Wednesday 27 March 2013

Bach

"Many people feel that he floats outside history altogether. That's why listening to Bach confers a mysterious sense of coming home, as if he's both the origin and the centre of classical music. All the great composers who come after him acknowledge that." Thus writes Ivan Hewitt, the Daily Telgraph's brilliant music critic (but I wish they wouldn't show his face above the feature - turns me off my gruel).
I have a slight problem with Bach. It's not quite the same problem Bernard Levin had when he wrote that all his music was in the minor key; this assertion was soundly confuted by a prominent music critic of the day (?) who called Levin's statement bunk. Well, replied Levin, it always sounded like minor key music. I know what he means about some of the music, especially the religious music, the Passions, the Masses and so on - Hewitt mentions his own music professor grumbling that "Bach is always on his knees". But surely not the concertos, the suites, the Brandenburg concertos for example. What's more lively than the last movement of the double concerto for violins and orchestra?

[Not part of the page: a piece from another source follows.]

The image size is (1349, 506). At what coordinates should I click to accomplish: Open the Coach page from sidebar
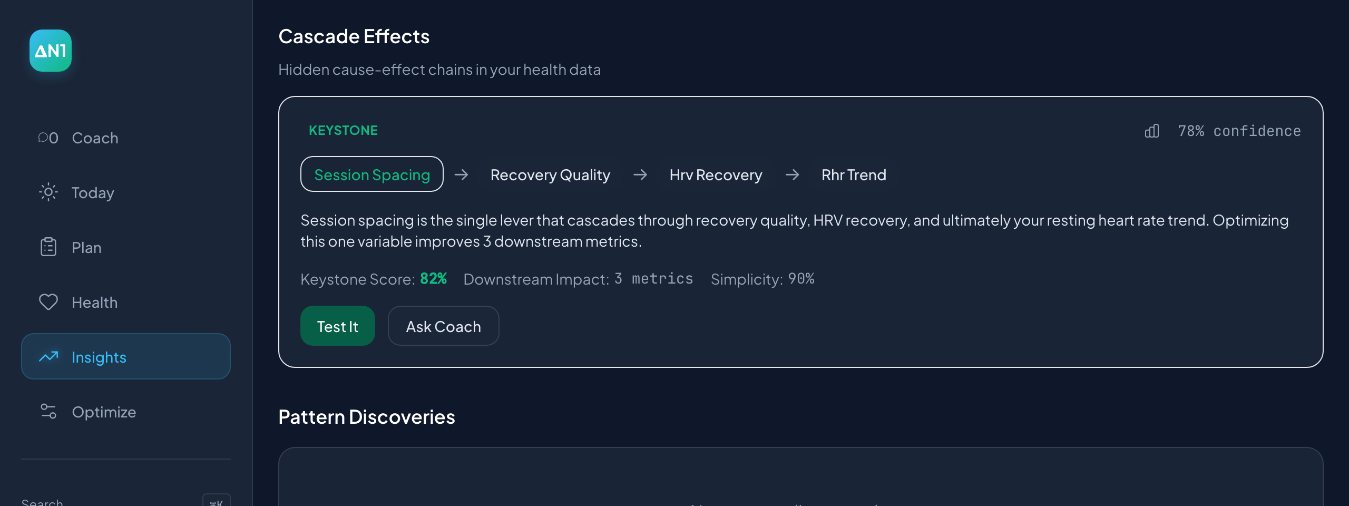click(95, 138)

Hewitt mentions "all the great composers who came after him" held him in high esteem - not Stravinsky early  in his career, though he later praised him. I'm not so sure about that; many of them seemed to despise anything that smacked of classical form, rather like modern poets dislike rhyme. I can't imagine Schoenberg liking or even approving of Bach since Schoenberg developed a form that defied the classical form.
I have done my best with Schoenberg - and Berg and Webern - and I'm not going to waste any more of my time on him. I feel in sympathy with the music critic who listened to Schoenberg for a while before getting to his feet and leaving the room with the words: "Enough, enough, enough".
Quite!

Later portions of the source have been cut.